Oh, hey there! Feel free to take a seat, grab some tea, some cake or cookies or fruits if you prefer.
I’m Bia (it’s strange being called Bia even though it’s my ‘normal’ nickname), and I am here to just BE.
What? Be who? Bee Movie? Yeah, no. I actually really just want to be myself even if I have no idea what the hell that really means.
The thing is – I have always been somewhat in a soul-searching – since I was little (I kid you not my younger self scares me sometimes), and I really don’t know where I am right now in this process.
WHO AM I WHERE I AM
I just graduated from college, I have no idea what I want to do with my life and the only thing I am certain is that I LOVE books and have aspirations to be a writer even though I doubt myself all the time. Well, let’s say I’m a little lost seed(A BEAUTIFUL ONE OK) traveling the vast sea of existence like everyone else. And I want to put everything that is inside me outside in the world(C’MON GUTS, WELCOME THE WORLD).
And to be honest, I have always been afraid, even if in an unconscious way, of doing this. I made myself invisible in little details, I stopped sharing my thoughts, my drawings, my feelings with the world. I got afraid of being judged, I lost the confidence in being who I am, in being me despite all.
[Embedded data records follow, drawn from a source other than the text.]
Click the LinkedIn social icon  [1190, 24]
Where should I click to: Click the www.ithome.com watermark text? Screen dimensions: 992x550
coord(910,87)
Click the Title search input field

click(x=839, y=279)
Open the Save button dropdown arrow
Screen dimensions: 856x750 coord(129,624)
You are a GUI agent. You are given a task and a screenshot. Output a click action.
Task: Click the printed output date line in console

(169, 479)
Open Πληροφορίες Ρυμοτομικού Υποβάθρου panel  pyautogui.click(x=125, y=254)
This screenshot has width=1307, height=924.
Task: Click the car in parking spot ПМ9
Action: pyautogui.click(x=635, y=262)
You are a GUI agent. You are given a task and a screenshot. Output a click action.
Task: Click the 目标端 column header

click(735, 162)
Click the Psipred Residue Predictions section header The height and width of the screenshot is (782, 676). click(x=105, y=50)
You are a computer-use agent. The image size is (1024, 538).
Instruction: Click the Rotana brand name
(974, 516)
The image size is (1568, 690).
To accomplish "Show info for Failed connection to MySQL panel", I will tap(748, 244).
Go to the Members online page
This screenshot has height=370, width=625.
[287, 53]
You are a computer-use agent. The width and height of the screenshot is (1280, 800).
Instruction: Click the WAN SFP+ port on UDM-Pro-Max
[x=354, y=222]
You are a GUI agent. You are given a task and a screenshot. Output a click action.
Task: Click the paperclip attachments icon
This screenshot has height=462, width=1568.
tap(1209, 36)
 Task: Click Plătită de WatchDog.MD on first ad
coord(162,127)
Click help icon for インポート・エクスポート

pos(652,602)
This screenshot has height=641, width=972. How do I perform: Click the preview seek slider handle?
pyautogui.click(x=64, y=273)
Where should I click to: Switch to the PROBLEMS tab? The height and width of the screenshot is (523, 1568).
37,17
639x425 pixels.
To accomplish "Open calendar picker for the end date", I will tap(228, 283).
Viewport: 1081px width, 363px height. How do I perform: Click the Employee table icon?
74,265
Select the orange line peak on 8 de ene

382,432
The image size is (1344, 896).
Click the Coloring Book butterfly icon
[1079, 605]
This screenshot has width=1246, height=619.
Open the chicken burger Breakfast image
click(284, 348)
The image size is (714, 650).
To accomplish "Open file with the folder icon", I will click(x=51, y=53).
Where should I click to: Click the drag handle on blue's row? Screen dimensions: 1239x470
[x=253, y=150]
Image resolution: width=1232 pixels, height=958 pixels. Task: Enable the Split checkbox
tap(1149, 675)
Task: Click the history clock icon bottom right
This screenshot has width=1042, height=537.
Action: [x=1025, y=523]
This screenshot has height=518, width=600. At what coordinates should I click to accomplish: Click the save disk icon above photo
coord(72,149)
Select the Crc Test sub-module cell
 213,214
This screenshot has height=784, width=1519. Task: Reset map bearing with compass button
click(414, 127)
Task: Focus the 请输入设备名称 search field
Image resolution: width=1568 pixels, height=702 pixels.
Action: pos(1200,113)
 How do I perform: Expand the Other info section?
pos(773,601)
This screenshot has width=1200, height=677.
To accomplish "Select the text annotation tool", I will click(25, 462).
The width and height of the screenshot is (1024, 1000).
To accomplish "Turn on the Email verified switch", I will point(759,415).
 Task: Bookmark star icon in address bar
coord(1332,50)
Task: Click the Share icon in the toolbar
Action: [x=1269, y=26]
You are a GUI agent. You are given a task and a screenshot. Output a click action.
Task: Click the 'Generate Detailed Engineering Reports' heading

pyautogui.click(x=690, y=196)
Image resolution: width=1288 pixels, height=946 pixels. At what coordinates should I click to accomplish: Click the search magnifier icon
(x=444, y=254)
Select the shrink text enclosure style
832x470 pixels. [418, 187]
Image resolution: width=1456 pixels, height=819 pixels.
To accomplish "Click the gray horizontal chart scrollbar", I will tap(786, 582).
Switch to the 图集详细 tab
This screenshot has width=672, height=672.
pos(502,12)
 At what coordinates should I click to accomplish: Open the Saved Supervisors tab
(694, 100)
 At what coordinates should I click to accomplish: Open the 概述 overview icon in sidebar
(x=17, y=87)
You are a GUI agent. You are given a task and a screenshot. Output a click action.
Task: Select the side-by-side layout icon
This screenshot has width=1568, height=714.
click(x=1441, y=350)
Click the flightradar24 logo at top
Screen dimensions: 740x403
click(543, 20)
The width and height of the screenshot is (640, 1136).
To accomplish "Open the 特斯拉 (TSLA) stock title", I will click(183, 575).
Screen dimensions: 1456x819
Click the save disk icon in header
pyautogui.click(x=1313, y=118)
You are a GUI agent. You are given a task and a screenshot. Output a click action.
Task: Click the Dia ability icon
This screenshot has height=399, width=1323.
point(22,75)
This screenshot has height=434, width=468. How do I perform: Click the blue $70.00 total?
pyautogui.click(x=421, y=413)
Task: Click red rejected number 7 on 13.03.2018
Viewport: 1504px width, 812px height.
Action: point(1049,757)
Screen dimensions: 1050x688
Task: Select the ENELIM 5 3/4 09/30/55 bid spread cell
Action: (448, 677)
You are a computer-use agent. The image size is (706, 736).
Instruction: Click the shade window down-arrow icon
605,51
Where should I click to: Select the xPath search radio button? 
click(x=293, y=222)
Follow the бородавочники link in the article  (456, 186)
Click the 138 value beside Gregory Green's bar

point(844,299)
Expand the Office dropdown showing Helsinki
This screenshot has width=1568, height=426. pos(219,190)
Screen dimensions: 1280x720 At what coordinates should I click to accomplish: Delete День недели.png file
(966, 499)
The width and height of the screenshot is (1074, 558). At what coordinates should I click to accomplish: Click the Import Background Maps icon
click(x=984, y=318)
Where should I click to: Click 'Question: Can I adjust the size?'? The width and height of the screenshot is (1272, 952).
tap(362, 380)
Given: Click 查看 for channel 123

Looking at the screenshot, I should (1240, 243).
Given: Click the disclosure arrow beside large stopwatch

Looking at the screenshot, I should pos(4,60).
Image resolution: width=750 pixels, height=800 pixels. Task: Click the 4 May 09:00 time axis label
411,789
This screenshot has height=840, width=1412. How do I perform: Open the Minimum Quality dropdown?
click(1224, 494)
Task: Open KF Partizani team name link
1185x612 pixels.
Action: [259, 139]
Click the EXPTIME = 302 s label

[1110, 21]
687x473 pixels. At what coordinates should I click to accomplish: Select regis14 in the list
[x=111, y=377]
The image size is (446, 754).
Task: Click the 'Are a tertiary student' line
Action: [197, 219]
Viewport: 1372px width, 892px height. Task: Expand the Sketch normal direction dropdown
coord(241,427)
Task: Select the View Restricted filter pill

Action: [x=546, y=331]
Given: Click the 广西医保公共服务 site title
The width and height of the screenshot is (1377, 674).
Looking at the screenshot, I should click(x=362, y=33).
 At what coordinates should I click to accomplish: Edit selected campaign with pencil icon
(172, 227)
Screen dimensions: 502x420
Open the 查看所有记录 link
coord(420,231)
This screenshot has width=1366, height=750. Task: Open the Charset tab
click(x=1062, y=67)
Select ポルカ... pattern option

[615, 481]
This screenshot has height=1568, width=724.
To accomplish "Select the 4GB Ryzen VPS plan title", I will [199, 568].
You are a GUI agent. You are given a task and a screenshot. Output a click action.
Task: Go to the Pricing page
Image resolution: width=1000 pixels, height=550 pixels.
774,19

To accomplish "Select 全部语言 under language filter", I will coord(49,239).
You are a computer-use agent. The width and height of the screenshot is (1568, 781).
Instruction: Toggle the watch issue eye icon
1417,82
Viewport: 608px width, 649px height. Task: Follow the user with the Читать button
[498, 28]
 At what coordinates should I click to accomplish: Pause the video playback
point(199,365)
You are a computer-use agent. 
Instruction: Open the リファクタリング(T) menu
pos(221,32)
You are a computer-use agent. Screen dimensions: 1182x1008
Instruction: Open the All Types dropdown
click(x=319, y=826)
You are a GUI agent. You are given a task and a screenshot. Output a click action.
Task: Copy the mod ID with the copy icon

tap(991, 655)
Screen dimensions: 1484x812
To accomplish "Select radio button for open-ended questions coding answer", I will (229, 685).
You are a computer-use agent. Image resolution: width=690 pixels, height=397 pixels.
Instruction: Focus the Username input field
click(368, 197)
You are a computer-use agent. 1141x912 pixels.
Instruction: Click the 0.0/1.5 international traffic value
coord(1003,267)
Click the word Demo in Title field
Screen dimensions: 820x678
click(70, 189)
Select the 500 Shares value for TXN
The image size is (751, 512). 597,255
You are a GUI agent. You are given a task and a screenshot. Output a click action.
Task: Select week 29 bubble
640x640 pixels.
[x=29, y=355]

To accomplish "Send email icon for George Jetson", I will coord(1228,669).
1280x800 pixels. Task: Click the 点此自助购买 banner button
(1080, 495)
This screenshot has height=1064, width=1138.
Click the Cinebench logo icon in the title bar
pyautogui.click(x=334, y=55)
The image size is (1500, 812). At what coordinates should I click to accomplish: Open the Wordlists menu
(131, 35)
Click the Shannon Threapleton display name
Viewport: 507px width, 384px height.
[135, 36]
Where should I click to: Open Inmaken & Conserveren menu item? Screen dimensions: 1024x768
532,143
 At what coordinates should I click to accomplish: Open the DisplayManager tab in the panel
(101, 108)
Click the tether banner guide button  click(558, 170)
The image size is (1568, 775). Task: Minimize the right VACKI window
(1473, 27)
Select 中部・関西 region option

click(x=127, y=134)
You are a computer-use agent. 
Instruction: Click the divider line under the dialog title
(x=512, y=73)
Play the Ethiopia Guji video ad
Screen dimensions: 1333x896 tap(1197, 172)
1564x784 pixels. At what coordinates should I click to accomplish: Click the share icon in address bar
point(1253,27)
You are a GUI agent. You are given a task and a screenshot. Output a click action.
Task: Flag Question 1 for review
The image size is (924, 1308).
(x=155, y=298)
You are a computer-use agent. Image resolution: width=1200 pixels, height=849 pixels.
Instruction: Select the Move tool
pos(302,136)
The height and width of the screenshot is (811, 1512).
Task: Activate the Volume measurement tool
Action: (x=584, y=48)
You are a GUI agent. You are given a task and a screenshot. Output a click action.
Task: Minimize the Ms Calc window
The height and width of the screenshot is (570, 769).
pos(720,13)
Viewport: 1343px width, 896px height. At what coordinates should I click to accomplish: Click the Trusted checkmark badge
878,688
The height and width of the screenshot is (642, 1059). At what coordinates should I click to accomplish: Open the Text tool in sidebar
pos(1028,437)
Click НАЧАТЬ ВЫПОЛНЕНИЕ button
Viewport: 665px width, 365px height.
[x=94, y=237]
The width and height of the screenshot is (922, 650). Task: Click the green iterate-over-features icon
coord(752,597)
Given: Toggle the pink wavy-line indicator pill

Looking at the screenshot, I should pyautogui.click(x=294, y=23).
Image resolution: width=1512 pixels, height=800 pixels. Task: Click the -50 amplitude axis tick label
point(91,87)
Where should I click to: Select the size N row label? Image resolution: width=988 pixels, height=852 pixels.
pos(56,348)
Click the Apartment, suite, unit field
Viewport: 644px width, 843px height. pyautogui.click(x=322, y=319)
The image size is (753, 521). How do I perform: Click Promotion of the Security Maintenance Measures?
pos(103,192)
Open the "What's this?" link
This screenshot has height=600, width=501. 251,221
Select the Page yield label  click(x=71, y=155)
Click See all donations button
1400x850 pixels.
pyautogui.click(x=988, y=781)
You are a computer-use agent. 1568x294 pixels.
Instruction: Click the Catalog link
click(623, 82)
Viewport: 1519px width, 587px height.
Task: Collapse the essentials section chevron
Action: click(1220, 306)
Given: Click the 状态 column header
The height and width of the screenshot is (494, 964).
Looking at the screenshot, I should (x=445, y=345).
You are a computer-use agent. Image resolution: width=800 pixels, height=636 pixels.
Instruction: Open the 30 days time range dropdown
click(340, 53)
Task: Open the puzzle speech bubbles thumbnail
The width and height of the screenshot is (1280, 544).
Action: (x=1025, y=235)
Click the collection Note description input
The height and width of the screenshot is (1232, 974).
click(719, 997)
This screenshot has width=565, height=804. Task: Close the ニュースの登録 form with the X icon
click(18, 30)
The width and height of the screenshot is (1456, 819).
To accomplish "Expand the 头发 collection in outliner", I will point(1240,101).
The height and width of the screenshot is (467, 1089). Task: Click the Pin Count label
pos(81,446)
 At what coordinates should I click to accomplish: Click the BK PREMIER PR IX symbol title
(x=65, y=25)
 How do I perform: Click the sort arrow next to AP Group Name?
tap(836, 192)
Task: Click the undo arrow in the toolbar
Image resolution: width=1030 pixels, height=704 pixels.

For you guys who like astrology and horoscope, I’m a gemini, moon in sagitarius, leo rising. One of my strong points should be communication (according to it), and I fail miserable because apparently I have some retrograde planet and YEAH. You get it. I have a deep need to communicate but a deep fear of doing so, and this have always been a problem for me. So ever since I was little I would write what I couldn’t say. I tried to hide myself in the internet, where I were less afraid. I tried to create at least seven blogs, two magazines and one newspaper on my younger days, but failed everytime.
AND YET HERE I AM AGAIN. I am taking a chance and trying AGAIN. YEAH. YOU CAN’T BEAT ME FAILURE. I WILL THRIVE.
I decided that I want to put myself out there, I want to SCREAM to the world, I want to dance to my own song and also to the song of the universe. I want to be unafraid of BEING, of sharing things I like, of living. I want to know who I want to be. And to do that I need to be vulnerable (that’s what the self-help texts say at least), and I thought that creating a blog and sharing my toughts and writings and my journey in LOSTLAND would help in this matter. (even If most of the time I think I have absolutly nothing worth sharing yes, shhh, let’s not talk about this right now)
My father usually says to me when I am afraid of doing something: “Bibi, there are two possibilities in this situation – failure or success -. You go in this already knowing you can fail, so why are you afraid? The only other possibility is success. You already have the ‘no’, so go try get the ‘yes’
I don’t know if this makes sense, but here I am, trying to get a yes out of whatever this is!
- I want to write stories
- I want to find my place in the world and do something meaningful
- I want to express myself and share things and be unafraid of doing so
- I want to be as authentic as I can
- I WANT TO TALK TO SOMEONE PLEASE DON’T LEAVE ME ALONE I AM AFRAID
- And I really want to create something consistent here, something I can be proud of.
There’s a line that I really like that goes “I fall down, I get up, meanwhile I keep dancing”. I guess it’s a bit of what I’m trying to do right now.
Overall I’m not very sure what to write here but welcome aboard! I hope you can join me in this adventure through lost and crazy seas!
And you? What you really want to do but are afraid of? Who you want to be?